I have no idea if this book is a series starter or a standalone, as it totally feels like a series starter but, at the time that I’m writing this review, I haven’t heard anything about it continuing as a series. I personally absolutely hated the cliffhanger ending of this book, and will not be picking up any sequels.

All quotes are taken from an ARC and may not match the finished publication. Thank you to Balzer + Bray for providing me with an ARC in exchange for my honest review!



4 thoughts on “Heart of Iron — Ashley Poston (ARC Review)

  1. yasminereads says:

    Great review!
    I’m currently about halfway through the book and although I seem to be having an easier time with it than you did, I totally agree with all of your points. It’s hard for any of the deaths that have happened so far to have a big impact and for me to feel truly invested in each character when it feels like I don’t know them all that well. Jax and Di are also by far my favourite POVs to read through.

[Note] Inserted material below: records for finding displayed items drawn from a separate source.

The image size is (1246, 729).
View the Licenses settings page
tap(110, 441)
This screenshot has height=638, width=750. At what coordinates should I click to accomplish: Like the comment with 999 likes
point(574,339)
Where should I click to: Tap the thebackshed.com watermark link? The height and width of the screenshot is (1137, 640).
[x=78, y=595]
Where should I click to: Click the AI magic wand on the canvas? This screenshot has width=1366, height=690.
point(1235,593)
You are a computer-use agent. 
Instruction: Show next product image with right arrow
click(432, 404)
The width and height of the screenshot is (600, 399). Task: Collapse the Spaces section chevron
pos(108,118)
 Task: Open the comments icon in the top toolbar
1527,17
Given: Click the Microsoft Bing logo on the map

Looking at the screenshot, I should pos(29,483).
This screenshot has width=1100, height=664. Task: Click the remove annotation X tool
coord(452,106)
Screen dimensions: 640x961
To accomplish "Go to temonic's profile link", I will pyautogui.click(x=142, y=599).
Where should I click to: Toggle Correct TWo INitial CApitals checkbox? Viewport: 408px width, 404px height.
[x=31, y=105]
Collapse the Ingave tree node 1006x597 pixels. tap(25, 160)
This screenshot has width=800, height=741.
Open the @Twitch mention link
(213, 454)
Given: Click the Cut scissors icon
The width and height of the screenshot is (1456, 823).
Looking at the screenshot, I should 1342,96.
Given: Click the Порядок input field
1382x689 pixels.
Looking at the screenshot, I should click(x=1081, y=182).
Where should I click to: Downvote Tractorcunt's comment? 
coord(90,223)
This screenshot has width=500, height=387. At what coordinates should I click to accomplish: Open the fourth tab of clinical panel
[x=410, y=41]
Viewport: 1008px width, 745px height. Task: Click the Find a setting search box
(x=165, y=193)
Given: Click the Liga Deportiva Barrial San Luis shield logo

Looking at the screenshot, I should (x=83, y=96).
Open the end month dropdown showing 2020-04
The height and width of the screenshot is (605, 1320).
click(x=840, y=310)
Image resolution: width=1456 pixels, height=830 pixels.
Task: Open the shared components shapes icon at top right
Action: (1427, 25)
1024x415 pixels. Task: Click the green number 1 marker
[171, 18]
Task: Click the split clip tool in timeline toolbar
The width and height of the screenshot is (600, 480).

    I would totally encourage you to pick up Geekerella if that is the other one you have, though! Her characters are fleshed out much more there and while it is a pretty simple story that feels reminiscent of movies like A Cinderella Story (the one with Hilary Duff), all of the issues I’m encountering in Heart of Iron are nonexistent in Geekerella. WHich is why I was surprised at this one, to be honest. But I guess going into scifi/fantasy right from contemp might make writing a bit more difficult.


    • Destiny @ Howling Libraries says:

      Thank you, Yasmine! I’m glad we agreed on so much, haha! I hope you do/did ultimately end up liking it more than I did, though!

      I’m so glad to hear that about Geekerella! I have the ebook of it and was honestly feeling pretty lackluster about the idea of ever picking it up, but this makes me feel a LOT better.